* Records provided *

◆ ◆ ◆ ◆ ◆ ◆ ◆

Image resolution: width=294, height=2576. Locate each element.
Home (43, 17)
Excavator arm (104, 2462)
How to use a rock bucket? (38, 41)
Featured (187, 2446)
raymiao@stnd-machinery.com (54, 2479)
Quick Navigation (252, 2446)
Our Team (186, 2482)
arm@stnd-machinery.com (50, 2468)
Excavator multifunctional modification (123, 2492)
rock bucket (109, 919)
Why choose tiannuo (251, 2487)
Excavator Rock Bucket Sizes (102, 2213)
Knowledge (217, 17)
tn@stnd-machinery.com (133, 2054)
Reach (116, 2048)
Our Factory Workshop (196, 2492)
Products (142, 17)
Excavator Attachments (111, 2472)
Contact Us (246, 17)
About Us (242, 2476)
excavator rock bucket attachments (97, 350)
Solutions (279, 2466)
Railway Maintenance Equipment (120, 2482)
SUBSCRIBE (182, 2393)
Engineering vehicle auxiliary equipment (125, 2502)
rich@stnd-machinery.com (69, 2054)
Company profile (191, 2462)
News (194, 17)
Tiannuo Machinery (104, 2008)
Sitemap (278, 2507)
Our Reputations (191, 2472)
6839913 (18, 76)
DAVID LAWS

◆ ◆ ◆ ◆ ◆ ◆ ◆

The result should be the lines from the line with "How to use a rock bucket? (38, 41)" to the last line of the material, returned exactly and without any other line.

How to use a rock bucket? (38, 41)
Featured (187, 2446)
raymiao@stnd-machinery.com (54, 2479)
Quick Navigation (252, 2446)
Our Team (186, 2482)
arm@stnd-machinery.com (50, 2468)
Excavator multifunctional modification (123, 2492)
rock bucket (109, 919)
Why choose tiannuo (251, 2487)
Excavator Rock Bucket Sizes (102, 2213)
Knowledge (217, 17)
tn@stnd-machinery.com (133, 2054)
Reach (116, 2048)
Our Factory Workshop (196, 2492)
Products (142, 17)
Excavator Attachments (111, 2472)
Contact Us (246, 17)
About Us (242, 2476)
excavator rock bucket attachments (97, 350)
Solutions (279, 2466)
Railway Maintenance Equipment (120, 2482)
SUBSCRIBE (182, 2393)
Engineering vehicle auxiliary equipment (125, 2502)
rich@stnd-machinery.com (69, 2054)
Company profile (191, 2462)
News (194, 17)
Tiannuo Machinery (104, 2008)
Sitemap (278, 2507)
Our Reputations (191, 2472)
6839913 (18, 76)
DAVID LAWS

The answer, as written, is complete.